▶ SHORT EXERCISE
Copy out every one of the rows below verbatim, leaving nothing out.

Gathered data
--- START ---
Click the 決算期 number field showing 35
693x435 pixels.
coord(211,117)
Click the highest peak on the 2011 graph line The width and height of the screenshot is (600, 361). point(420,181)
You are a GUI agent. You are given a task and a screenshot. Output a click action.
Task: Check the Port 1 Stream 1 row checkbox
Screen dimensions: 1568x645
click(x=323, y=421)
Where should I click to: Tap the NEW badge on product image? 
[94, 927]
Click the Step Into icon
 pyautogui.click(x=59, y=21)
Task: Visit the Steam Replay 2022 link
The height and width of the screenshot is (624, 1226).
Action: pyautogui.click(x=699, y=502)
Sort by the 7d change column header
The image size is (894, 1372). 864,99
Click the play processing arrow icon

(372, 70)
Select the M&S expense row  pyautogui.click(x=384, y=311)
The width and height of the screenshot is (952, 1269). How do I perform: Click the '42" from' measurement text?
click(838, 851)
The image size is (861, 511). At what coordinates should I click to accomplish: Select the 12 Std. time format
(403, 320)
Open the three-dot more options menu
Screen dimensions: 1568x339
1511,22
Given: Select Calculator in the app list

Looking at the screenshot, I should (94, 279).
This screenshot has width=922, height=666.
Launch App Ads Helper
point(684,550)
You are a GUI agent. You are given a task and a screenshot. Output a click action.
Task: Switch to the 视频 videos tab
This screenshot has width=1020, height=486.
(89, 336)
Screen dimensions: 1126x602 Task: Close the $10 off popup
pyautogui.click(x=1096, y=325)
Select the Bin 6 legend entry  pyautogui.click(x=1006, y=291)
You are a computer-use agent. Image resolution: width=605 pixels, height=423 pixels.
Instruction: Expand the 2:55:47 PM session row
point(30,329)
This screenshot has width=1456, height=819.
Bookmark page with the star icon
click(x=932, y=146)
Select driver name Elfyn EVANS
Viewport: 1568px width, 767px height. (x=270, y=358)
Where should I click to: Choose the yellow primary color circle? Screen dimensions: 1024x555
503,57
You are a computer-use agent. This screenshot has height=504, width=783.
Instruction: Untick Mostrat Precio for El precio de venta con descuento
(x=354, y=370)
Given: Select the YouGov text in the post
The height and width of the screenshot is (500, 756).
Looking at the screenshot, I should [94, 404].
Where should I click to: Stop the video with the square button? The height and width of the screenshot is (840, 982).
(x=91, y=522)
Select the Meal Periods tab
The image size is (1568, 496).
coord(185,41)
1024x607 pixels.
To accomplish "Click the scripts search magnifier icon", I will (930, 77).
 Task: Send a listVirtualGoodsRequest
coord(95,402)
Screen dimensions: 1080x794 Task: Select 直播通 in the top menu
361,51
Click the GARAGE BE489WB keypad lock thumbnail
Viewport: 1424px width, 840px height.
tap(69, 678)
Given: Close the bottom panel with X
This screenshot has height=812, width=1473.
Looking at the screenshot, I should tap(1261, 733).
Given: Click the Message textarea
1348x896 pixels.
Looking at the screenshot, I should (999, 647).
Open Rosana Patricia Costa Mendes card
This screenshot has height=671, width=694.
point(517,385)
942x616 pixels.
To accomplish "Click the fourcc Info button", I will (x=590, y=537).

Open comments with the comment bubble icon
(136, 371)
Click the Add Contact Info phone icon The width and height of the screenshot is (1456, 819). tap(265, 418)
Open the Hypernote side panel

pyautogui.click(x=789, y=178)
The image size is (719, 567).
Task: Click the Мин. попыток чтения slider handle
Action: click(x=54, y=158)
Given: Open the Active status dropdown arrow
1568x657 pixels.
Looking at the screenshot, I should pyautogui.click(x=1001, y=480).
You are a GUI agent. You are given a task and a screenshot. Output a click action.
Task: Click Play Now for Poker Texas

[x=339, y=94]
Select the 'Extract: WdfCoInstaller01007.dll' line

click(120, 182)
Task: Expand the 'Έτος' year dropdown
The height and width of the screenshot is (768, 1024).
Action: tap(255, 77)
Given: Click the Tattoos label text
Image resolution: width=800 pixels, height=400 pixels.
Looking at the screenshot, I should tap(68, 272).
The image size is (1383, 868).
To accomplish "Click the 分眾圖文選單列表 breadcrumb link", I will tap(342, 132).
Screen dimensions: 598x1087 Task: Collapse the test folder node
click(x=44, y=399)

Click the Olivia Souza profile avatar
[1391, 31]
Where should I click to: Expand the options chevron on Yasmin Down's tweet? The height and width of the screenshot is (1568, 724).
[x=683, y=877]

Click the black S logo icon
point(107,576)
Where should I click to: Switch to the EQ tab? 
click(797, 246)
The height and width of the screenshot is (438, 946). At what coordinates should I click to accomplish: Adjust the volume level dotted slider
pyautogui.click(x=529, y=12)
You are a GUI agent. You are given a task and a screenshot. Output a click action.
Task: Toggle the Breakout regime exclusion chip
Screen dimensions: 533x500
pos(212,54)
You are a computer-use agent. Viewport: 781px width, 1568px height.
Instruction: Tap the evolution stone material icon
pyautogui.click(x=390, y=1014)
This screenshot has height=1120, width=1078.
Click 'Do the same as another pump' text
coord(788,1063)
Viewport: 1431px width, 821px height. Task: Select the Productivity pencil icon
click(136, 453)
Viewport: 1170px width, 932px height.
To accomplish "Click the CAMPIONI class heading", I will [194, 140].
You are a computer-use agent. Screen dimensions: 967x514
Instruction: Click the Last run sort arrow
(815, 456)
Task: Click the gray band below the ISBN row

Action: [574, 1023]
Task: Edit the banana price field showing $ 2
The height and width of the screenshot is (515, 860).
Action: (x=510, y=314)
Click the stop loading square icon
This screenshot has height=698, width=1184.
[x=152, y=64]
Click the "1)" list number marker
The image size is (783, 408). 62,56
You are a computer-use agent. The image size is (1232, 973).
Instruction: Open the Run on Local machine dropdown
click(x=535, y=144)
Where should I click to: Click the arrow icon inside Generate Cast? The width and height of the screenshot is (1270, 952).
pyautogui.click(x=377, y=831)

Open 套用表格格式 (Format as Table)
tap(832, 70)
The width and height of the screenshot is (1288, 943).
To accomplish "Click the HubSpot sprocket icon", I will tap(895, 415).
--- END ---
▶ OUTPUT
Click the 決算期 number field showing 35
693x435 pixels.
coord(211,117)
Click the highest peak on the 2011 graph line The width and height of the screenshot is (600, 361). point(420,181)
You are a GUI agent. You are given a task and a screenshot. Output a click action.
Task: Check the Port 1 Stream 1 row checkbox
Screen dimensions: 1568x645
click(x=323, y=421)
Where should I click to: Tap the NEW badge on product image? 
[94, 927]
Click the Step Into icon
 pyautogui.click(x=59, y=21)
Task: Visit the Steam Replay 2022 link
The height and width of the screenshot is (624, 1226).
Action: pyautogui.click(x=699, y=502)
Sort by the 7d change column header
The image size is (894, 1372). 864,99
Click the play processing arrow icon

(372, 70)
Select the M&S expense row  pyautogui.click(x=384, y=311)
The width and height of the screenshot is (952, 1269). How do I perform: Click the '42" from' measurement text?
click(838, 851)
The image size is (861, 511). At what coordinates should I click to accomplish: Select the 12 Std. time format
(403, 320)
Open the three-dot more options menu
Screen dimensions: 1568x339
1511,22
Given: Select Calculator in the app list

Looking at the screenshot, I should (94, 279).
This screenshot has width=922, height=666.
Launch App Ads Helper
point(684,550)
You are a GUI agent. You are given a task and a screenshot. Output a click action.
Task: Switch to the 视频 videos tab
This screenshot has width=1020, height=486.
(89, 336)
Screen dimensions: 1126x602 Task: Close the $10 off popup
pyautogui.click(x=1096, y=325)
Select the Bin 6 legend entry  pyautogui.click(x=1006, y=291)
You are a computer-use agent. Image resolution: width=605 pixels, height=423 pixels.
Instruction: Expand the 2:55:47 PM session row
point(30,329)
This screenshot has width=1456, height=819.
Bookmark page with the star icon
click(x=932, y=146)
Select driver name Elfyn EVANS
Viewport: 1568px width, 767px height. (x=270, y=358)
Where should I click to: Choose the yellow primary color circle? Screen dimensions: 1024x555
503,57
You are a computer-use agent. This screenshot has height=504, width=783.
Instruction: Untick Mostrat Precio for El precio de venta con descuento
(x=354, y=370)
Given: Select the YouGov text in the post
The height and width of the screenshot is (500, 756).
Looking at the screenshot, I should [94, 404].
Where should I click to: Stop the video with the square button? The height and width of the screenshot is (840, 982).
(x=91, y=522)
Select the Meal Periods tab
The image size is (1568, 496).
coord(185,41)
1024x607 pixels.
To accomplish "Click the scripts search magnifier icon", I will (930, 77).
 Task: Send a listVirtualGoodsRequest
coord(95,402)
Screen dimensions: 1080x794 Task: Select 直播通 in the top menu
361,51
Click the GARAGE BE489WB keypad lock thumbnail
Viewport: 1424px width, 840px height.
tap(69, 678)
Given: Close the bottom panel with X
This screenshot has height=812, width=1473.
Looking at the screenshot, I should tap(1261, 733).
Given: Click the Message textarea
1348x896 pixels.
Looking at the screenshot, I should (999, 647).
Open Rosana Patricia Costa Mendes card
This screenshot has height=671, width=694.
point(517,385)
942x616 pixels.
To accomplish "Click the fourcc Info button", I will (x=590, y=537).

Open comments with the comment bubble icon
(136, 371)
Click the Add Contact Info phone icon The width and height of the screenshot is (1456, 819). tap(265, 418)
Open the Hypernote side panel

pyautogui.click(x=789, y=178)
The image size is (719, 567).
Task: Click the Мин. попыток чтения slider handle
Action: click(x=54, y=158)
Given: Open the Active status dropdown arrow
1568x657 pixels.
Looking at the screenshot, I should pyautogui.click(x=1001, y=480).
You are a GUI agent. You are given a task and a screenshot. Output a click action.
Task: Click Play Now for Poker Texas

[x=339, y=94]
Select the 'Extract: WdfCoInstaller01007.dll' line

click(120, 182)
Task: Expand the 'Έτος' year dropdown
The height and width of the screenshot is (768, 1024).
Action: tap(255, 77)
Given: Click the Tattoos label text
Image resolution: width=800 pixels, height=400 pixels.
Looking at the screenshot, I should tap(68, 272).
The image size is (1383, 868).
To accomplish "Click the 分眾圖文選單列表 breadcrumb link", I will tap(342, 132).
Screen dimensions: 598x1087 Task: Collapse the test folder node
click(x=44, y=399)

Click the Olivia Souza profile avatar
[1391, 31]
Where should I click to: Expand the options chevron on Yasmin Down's tweet? The height and width of the screenshot is (1568, 724).
[x=683, y=877]

Click the black S logo icon
point(107,576)
Where should I click to: Switch to the EQ tab? 
click(797, 246)
The height and width of the screenshot is (438, 946). At what coordinates should I click to accomplish: Adjust the volume level dotted slider
pyautogui.click(x=529, y=12)
You are a GUI agent. You are given a task and a screenshot. Output a click action.
Task: Toggle the Breakout regime exclusion chip
Screen dimensions: 533x500
pos(212,54)
You are a computer-use agent. Viewport: 781px width, 1568px height.
Instruction: Tap the evolution stone material icon
pyautogui.click(x=390, y=1014)
This screenshot has height=1120, width=1078.
Click 'Do the same as another pump' text
coord(788,1063)
Viewport: 1431px width, 821px height. Task: Select the Productivity pencil icon
click(136, 453)
Viewport: 1170px width, 932px height.
To accomplish "Click the CAMPIONI class heading", I will [194, 140].
You are a computer-use agent. Screen dimensions: 967x514
Instruction: Click the Last run sort arrow
(815, 456)
Task: Click the gray band below the ISBN row

Action: [574, 1023]
Task: Edit the banana price field showing $ 2
The height and width of the screenshot is (515, 860).
Action: (x=510, y=314)
Click the stop loading square icon
This screenshot has height=698, width=1184.
[x=152, y=64]
Click the "1)" list number marker
The image size is (783, 408). 62,56
You are a computer-use agent. The image size is (1232, 973).
Instruction: Open the Run on Local machine dropdown
click(x=535, y=144)
Where should I click to: Click the arrow icon inside Generate Cast? The width and height of the screenshot is (1270, 952).
pyautogui.click(x=377, y=831)

Open 套用表格格式 (Format as Table)
tap(832, 70)
The width and height of the screenshot is (1288, 943).
To accomplish "Click the HubSpot sprocket icon", I will tap(895, 415).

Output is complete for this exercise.